The Board of Directors may redeem all of the Rights at a price of $0.001 per Right at any time before any person or group of affiliated or associated persons becomes an Acquiring Person. If the Board of Directors redeems any Rights, it must redeem all of the outstanding Rights. Once the Rights are redeemed, the right to exercise the Rights will terminate and, thereafter, the only right of the Rights holders will be to receive the redemption price of $0.001 per Right. The redemption price may be adjusted to reflect any stock split, stock dividend or similar transaction occurring after the date of the Rights Agreement.
 
For so long as the Rights are redeemable, the Rights Agreement may be amended in any respect without the approval of any holders of shares of Common Stock.

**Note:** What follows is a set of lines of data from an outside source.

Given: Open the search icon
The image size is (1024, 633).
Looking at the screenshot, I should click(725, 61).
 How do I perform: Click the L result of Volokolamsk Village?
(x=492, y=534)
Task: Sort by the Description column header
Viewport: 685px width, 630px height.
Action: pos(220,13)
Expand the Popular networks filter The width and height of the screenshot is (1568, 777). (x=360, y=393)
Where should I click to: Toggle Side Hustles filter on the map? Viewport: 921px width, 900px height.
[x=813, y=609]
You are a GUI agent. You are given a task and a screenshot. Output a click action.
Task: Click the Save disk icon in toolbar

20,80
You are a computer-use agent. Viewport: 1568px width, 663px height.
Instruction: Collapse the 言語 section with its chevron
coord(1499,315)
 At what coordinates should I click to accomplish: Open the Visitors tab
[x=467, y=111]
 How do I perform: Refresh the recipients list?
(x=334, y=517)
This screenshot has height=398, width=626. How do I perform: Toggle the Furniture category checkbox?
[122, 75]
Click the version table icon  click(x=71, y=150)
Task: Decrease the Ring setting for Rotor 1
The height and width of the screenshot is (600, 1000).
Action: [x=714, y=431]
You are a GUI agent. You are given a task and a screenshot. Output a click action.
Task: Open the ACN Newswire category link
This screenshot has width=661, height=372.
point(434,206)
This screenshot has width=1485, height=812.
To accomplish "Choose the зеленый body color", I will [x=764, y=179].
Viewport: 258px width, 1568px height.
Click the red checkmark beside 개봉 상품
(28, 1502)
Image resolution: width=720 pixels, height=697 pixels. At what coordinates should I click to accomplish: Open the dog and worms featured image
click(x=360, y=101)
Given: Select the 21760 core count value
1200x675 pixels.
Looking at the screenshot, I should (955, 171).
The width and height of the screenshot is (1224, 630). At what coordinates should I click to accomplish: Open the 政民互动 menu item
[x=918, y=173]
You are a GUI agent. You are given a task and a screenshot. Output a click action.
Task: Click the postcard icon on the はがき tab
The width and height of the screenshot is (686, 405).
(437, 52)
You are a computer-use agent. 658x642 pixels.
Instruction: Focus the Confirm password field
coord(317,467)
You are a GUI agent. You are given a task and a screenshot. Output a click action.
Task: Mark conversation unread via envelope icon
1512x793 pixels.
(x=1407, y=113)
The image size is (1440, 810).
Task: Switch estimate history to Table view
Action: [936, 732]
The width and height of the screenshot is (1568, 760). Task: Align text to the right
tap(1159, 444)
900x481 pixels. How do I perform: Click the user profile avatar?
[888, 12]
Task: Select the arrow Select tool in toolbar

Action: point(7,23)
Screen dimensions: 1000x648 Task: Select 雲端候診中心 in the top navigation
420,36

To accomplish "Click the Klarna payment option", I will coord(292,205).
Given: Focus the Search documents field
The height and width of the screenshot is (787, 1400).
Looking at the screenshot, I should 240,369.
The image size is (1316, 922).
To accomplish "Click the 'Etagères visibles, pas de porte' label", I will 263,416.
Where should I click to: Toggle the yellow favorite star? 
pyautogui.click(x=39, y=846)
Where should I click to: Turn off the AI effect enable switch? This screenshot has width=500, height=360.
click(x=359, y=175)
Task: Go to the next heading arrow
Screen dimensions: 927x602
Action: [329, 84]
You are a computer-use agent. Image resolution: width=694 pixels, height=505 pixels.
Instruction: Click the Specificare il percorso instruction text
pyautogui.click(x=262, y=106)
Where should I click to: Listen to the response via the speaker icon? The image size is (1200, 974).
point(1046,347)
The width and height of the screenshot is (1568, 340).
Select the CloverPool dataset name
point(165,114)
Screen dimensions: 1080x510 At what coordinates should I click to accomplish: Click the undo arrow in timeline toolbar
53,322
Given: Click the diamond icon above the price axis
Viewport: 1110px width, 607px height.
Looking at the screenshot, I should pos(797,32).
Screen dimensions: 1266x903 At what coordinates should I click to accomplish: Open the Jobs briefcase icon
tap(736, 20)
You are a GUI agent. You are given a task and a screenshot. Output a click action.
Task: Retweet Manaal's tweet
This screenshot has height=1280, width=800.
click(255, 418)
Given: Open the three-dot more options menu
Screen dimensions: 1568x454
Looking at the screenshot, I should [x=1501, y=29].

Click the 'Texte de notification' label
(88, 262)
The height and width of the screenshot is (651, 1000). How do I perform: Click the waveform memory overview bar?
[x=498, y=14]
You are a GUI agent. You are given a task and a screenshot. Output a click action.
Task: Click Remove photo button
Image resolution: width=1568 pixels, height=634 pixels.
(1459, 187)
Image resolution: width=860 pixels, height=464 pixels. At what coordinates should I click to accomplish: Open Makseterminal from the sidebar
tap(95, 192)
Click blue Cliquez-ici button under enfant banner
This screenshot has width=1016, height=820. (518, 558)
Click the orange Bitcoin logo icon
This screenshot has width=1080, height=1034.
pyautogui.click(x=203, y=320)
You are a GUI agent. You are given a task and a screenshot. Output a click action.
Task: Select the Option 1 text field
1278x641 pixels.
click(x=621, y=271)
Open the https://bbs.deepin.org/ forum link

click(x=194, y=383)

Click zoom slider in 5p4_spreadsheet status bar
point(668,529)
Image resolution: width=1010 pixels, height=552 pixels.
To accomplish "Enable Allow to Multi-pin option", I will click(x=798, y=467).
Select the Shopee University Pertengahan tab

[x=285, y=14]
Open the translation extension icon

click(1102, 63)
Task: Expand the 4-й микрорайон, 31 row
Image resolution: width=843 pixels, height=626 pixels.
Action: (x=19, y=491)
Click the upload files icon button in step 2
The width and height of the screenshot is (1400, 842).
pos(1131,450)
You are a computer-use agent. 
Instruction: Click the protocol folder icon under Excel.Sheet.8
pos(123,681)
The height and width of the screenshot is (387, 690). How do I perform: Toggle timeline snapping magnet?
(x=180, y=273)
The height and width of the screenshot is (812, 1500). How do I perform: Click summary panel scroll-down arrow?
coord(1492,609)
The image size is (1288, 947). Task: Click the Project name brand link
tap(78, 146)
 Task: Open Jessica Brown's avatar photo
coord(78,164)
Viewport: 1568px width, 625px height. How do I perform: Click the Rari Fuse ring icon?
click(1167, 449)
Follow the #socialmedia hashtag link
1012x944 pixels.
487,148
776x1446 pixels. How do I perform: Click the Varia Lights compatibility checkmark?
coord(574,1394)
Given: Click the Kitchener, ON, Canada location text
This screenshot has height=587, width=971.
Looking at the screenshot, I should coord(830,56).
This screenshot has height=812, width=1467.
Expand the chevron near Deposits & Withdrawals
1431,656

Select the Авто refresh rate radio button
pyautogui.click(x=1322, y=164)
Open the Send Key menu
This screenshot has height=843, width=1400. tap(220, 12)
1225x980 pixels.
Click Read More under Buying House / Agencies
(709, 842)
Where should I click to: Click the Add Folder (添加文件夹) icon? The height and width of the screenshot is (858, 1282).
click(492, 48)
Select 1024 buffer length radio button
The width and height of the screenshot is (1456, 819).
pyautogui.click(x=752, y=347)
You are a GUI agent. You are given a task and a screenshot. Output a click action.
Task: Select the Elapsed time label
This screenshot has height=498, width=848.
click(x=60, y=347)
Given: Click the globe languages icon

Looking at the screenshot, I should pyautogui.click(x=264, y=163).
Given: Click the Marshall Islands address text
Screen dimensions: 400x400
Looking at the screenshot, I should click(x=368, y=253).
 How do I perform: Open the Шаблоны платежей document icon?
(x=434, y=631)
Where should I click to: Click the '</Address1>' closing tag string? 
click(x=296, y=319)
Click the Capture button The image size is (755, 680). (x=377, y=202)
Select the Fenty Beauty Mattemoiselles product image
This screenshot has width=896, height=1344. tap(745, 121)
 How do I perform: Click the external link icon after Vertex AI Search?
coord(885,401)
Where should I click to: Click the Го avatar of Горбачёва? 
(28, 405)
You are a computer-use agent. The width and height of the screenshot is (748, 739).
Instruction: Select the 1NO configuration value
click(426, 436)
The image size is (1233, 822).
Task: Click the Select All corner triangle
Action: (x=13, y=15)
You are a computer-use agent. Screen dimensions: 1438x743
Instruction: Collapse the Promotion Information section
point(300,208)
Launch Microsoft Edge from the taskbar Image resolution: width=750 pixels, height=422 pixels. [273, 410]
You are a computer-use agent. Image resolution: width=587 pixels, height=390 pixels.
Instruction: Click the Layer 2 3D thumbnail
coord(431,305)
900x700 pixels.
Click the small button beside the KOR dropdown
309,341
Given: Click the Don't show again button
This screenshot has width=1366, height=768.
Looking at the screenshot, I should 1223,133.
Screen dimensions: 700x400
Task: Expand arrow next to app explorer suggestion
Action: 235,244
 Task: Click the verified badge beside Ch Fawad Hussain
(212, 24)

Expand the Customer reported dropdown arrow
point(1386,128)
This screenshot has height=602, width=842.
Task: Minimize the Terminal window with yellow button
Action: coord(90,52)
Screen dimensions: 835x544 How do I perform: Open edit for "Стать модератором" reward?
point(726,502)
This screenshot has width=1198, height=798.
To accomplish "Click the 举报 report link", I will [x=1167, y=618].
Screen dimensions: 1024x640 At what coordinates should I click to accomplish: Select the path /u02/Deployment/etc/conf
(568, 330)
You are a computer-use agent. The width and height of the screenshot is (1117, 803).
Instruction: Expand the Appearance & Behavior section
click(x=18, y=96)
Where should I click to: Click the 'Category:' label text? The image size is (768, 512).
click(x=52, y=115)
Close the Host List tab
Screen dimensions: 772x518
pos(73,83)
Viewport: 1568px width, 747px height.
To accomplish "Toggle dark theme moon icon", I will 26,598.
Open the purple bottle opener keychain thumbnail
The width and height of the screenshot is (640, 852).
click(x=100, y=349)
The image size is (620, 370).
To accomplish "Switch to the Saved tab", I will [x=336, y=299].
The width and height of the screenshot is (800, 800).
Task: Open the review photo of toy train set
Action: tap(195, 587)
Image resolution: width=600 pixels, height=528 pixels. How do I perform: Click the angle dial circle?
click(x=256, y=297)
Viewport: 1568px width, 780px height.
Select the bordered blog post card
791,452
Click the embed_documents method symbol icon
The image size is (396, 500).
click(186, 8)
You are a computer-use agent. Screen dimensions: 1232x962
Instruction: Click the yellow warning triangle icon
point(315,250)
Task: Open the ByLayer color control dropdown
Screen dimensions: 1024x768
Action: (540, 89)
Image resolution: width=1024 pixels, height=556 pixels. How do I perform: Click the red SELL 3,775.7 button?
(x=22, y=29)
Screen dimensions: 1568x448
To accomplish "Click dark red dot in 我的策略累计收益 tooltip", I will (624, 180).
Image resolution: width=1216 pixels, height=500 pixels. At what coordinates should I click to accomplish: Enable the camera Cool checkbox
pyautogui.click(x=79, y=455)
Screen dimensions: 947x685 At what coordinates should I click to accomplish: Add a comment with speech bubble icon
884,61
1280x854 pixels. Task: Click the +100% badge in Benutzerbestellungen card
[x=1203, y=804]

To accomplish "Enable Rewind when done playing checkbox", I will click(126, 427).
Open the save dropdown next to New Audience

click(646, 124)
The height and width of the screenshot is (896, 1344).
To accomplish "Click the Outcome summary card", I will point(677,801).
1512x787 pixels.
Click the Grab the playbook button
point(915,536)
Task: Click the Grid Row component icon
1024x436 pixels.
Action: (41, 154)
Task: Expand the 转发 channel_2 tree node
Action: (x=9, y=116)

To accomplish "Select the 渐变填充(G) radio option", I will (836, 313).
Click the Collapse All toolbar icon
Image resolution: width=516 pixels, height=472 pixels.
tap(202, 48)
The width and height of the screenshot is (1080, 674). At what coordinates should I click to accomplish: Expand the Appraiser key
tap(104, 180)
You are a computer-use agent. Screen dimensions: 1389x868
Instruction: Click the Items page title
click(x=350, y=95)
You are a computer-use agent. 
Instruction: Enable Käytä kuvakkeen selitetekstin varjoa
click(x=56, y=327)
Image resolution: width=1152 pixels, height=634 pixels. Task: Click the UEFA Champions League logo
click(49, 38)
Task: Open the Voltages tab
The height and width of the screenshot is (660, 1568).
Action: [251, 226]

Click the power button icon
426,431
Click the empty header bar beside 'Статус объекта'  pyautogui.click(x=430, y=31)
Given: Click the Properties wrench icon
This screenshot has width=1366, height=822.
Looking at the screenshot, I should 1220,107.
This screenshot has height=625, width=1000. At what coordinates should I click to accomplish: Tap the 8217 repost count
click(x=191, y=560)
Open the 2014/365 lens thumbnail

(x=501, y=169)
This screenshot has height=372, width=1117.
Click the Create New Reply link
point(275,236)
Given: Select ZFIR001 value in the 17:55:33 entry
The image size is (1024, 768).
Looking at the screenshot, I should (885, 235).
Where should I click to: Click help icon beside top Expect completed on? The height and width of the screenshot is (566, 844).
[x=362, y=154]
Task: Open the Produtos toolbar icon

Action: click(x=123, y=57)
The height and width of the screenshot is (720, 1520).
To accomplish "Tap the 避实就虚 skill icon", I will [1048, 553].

At any time when the Rights are no longer redeemable, the Rights Agreement may be amended without the approval of any holders of Rights, as long as the amendment does not (i) adversely affect the interests of the Rights holders as such (other than any Acquiring Person and certain affiliated persons); (ii) cause the Rights Agreement again to become amendable other than in accordance with the Rights Agreement; or (iii) cause the Rights again to become redeemable.
 
While the dividend of the Rights will not be taxable to stockholders or to the Company, stockholders or the Company may, depending upon the circumstances, recognize taxable income if the Rights become exercisable as set forth above.
 
The Certificate of Designation establishing the Preferred Stock, the form of Right Certificate and the Summary of Terms are attached as Exhibits A, B and C, respectively, to the Rights Agreement (which is filed as Exhibit 4.1 to this Form 8-A).
 
Item 2. 
Exhibits.
 
The following exhibits are filed as a part of this Registration Statement:
 
Exhibit No.
 
Description
3.1
 
Certificate of Designation, Preferences and Rights of Series A Junior Participating Preferred Stock, as filed with the Secretary of the State of Delaware on May 18, 2009 (incorporated herein by reference to Exhibit 3.1 to the Company’s Current Report on Form 8-K filed on May 18, 2009).
 
4.1
 
Rights Agreement, dated as of May 18, 2009, by and between Houston Wire & Cable Company and American Stock Transfer & Trust Company, LLC, as Rights Agent, which includes as Exhibits thereto the Form of Certificate of Designation, the Form of Right Certificate and the Summary of Terms (incorporated herein by reference to Exhibit 4.1 to the Company’s Current Report on Form 8-K filed on May 18, 2009).
 
 
 

 
 
SIGNATURES
 
Pursuant to the requirements of Section 12 of the Securities Exchange Act of 1934, the Registrant has duly caused this registration statement to be signed on its behalf by the undersigned, thereto duly authorized.
 
Date: May 18, 2009
 
 
Houston Wire & Cable Company 
   
 
By:
/s/ Nicol G. Graham
     
 
Name:
Nicol G. Graham
 
Title:
Chief Financial Officer 

 
 

 

EXHIBIT INDEX
 
Exhibit No.
 
Description
 
Certificate of Designation, Preferences and Rights of Series A Junior Participating Preferred Stock, as filed with the Secretary of the State of Delaware on May 18, 2009 (incorporated herein by reference to Exhibit 3.1 to the Company’s Current Report on Form 8-K filed on May 18, 2009).
     
 
Rights Agreement, dated as of May 18, 2009, by and between Houston Wire & Cable Company and American Stock Transfer & Trust Company, LLC, as Rights Agent, which includes as Exhibits thereto the Form of Certificate of Designation, the Form of Right Certificate and the Summary of Terms (incorporated herein by reference to Exhibit 4.1 to the Company’s Current Report on Form 8-K filed on May 18, 2009).